Your task
Please return only the lines from the one holding "This screenshot has height=132, width=221." through the one holding "The image size is (394, 784).", exactly as they appear in the records below, both ends included.

(Records excerpted from a collection)

* * *

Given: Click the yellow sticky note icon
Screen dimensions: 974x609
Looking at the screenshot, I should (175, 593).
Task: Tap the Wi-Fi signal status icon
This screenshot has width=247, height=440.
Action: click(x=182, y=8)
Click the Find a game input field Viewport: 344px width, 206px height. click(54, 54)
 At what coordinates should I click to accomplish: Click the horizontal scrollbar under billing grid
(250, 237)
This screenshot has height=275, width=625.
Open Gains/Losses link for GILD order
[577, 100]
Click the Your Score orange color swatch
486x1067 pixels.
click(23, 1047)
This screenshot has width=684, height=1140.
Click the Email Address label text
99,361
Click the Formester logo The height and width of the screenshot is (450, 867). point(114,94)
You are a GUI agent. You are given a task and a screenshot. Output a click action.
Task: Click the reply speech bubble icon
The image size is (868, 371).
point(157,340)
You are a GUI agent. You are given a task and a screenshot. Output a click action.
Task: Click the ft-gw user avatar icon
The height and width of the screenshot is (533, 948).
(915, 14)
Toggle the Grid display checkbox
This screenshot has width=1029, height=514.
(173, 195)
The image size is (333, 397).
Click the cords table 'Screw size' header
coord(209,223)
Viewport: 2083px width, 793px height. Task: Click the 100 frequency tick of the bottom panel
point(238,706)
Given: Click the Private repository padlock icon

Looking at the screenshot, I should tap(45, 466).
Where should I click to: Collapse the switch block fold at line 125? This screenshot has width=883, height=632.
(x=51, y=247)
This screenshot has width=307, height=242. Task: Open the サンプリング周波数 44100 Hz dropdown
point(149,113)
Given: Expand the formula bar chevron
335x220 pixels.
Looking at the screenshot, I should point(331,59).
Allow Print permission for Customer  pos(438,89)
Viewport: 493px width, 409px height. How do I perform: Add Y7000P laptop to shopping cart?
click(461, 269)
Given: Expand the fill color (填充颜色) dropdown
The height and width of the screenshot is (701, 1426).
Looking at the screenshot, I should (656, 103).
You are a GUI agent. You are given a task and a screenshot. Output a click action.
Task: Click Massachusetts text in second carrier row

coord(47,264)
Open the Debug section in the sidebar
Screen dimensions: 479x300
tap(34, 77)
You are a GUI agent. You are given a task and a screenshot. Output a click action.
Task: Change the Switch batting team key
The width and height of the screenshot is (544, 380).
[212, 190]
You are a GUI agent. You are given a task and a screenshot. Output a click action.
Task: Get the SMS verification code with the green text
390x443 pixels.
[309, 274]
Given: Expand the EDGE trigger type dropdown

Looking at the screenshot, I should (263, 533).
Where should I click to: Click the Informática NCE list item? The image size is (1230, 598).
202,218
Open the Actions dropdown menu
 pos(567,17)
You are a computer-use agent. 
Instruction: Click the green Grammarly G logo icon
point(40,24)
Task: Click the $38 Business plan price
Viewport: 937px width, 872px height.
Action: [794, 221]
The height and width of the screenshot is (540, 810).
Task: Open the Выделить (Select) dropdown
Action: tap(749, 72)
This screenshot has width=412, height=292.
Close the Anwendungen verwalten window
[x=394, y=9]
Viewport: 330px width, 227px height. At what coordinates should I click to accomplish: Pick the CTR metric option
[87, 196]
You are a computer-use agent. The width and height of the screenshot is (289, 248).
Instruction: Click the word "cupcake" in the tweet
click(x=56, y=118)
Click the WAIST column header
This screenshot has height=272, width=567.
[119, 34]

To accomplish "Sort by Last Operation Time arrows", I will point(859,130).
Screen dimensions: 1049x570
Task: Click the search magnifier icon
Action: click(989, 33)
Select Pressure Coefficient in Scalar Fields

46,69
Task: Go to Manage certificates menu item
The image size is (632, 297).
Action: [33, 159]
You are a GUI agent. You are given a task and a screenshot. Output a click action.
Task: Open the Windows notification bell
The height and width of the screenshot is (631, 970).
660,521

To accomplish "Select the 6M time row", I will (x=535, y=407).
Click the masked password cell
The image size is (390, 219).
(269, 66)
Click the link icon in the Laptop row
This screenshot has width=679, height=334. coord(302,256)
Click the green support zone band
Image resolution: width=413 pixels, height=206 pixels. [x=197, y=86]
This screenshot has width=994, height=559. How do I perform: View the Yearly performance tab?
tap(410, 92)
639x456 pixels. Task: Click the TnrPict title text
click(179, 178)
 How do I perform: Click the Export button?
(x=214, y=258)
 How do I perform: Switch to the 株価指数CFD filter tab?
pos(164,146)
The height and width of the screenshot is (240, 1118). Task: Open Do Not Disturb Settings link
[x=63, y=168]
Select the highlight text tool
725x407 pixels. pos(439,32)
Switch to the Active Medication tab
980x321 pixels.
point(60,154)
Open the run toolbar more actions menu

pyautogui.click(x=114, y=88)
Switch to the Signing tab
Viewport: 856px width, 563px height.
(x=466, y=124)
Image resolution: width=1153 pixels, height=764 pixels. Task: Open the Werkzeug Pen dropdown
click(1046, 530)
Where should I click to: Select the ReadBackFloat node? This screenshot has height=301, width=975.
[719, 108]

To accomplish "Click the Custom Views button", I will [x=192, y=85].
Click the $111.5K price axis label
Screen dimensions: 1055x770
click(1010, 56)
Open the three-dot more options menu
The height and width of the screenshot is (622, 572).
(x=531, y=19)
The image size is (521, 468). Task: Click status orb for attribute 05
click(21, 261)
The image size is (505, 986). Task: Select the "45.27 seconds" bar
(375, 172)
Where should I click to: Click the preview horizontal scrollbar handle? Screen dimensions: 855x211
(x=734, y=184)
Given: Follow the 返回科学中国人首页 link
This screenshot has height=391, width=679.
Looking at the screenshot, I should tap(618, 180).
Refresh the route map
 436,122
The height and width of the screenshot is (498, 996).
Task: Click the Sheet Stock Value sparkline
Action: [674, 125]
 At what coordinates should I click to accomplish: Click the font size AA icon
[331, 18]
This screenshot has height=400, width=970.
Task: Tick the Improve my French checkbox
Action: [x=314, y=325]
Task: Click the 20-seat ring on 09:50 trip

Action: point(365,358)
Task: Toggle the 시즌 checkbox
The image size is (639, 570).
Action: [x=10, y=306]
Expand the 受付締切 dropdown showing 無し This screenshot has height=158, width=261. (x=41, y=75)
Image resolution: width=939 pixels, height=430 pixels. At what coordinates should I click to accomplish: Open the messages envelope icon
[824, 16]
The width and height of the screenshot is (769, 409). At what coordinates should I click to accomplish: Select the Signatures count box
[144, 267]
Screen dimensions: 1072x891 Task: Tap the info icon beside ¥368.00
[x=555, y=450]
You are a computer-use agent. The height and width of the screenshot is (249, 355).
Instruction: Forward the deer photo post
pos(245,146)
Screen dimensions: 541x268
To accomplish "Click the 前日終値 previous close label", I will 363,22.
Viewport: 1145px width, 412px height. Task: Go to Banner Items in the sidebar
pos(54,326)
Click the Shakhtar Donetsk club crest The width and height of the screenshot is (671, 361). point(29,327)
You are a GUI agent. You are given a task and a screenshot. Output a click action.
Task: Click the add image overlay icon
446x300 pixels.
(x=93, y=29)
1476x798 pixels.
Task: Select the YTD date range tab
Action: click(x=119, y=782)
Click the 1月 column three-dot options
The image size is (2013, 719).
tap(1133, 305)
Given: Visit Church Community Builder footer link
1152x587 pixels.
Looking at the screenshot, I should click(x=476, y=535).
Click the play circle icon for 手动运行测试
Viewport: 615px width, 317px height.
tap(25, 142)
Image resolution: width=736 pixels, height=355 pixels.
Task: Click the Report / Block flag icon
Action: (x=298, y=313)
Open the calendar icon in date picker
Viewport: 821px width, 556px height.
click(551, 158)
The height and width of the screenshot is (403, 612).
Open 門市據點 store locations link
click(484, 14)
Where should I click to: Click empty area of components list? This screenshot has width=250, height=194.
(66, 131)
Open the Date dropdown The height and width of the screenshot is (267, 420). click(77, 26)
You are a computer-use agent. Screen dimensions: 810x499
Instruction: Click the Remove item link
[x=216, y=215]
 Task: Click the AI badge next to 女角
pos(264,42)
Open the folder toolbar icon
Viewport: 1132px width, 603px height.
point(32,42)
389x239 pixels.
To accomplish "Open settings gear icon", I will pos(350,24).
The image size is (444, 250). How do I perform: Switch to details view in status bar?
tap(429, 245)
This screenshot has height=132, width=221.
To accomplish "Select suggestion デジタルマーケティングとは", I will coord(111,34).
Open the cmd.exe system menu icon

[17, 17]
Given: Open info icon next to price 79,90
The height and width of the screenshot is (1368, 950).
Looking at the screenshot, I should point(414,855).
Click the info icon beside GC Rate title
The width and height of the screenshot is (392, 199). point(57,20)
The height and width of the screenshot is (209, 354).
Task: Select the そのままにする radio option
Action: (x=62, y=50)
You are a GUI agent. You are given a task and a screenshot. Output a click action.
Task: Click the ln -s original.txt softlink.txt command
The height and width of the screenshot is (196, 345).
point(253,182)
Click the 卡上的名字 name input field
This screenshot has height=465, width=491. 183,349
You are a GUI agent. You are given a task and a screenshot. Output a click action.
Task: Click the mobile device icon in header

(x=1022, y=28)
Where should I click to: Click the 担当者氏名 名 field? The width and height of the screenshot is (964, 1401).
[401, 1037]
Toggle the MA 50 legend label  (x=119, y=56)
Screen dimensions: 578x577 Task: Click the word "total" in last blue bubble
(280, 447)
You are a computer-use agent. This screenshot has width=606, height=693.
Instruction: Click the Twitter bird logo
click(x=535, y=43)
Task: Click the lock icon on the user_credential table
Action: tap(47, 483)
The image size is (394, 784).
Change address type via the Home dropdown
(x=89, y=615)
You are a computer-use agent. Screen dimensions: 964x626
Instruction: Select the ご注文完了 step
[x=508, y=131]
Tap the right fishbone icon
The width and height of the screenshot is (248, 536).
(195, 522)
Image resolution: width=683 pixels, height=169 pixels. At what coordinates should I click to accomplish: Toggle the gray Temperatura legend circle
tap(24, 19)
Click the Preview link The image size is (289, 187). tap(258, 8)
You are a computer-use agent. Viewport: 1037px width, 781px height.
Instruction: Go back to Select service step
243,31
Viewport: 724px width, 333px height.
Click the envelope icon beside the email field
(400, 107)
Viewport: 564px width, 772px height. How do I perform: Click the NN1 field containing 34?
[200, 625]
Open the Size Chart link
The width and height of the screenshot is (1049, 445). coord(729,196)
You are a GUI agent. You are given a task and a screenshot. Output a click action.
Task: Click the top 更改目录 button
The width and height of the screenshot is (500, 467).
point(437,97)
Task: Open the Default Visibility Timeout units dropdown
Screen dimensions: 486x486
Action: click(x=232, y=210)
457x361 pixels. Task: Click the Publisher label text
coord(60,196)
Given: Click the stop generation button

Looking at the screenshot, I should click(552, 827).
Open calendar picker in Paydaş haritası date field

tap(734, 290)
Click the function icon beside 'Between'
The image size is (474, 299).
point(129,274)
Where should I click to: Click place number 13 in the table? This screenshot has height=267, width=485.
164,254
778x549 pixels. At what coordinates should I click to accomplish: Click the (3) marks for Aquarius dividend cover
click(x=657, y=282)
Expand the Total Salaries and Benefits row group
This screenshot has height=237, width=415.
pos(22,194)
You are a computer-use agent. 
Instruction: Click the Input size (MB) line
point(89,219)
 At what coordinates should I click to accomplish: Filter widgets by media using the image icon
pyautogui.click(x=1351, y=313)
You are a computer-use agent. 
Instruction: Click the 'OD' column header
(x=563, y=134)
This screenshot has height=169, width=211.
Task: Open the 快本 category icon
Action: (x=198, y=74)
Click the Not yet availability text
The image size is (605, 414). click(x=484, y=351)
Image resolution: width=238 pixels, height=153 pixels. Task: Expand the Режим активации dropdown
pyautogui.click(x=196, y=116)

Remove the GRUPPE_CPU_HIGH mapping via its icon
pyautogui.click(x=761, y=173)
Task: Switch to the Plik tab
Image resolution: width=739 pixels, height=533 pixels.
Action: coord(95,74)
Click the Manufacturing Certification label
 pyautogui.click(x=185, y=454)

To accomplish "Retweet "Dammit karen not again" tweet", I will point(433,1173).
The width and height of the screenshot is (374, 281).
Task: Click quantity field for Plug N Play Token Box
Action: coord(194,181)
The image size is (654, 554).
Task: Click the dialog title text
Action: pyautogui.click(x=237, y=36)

* * *

Result
This screenshot has height=132, width=221.
To accomplish "Select suggestion デジタルマーケティングとは", I will coord(111,34).
Open the cmd.exe system menu icon

[17, 17]
Given: Open info icon next to price 79,90
The height and width of the screenshot is (1368, 950).
Looking at the screenshot, I should point(414,855).
Click the info icon beside GC Rate title
The width and height of the screenshot is (392, 199). point(57,20)
The height and width of the screenshot is (209, 354).
Task: Select the そのままにする radio option
Action: (x=62, y=50)
You are a GUI agent. You are given a task and a screenshot. Output a click action.
Task: Click the ln -s original.txt softlink.txt command
The height and width of the screenshot is (196, 345).
point(253,182)
Click the 卡上的名字 name input field
This screenshot has height=465, width=491. 183,349
You are a GUI agent. You are given a task and a screenshot. Output a click action.
Task: Click the mobile device icon in header

(x=1022, y=28)
Where should I click to: Click the 担当者氏名 名 field? The width and height of the screenshot is (964, 1401).
[401, 1037]
Toggle the MA 50 legend label  (x=119, y=56)
Screen dimensions: 578x577 Task: Click the word "total" in last blue bubble
(280, 447)
You are a computer-use agent. This screenshot has width=606, height=693.
Instruction: Click the Twitter bird logo
click(x=535, y=43)
Task: Click the lock icon on the user_credential table
Action: tap(47, 483)
The image size is (394, 784).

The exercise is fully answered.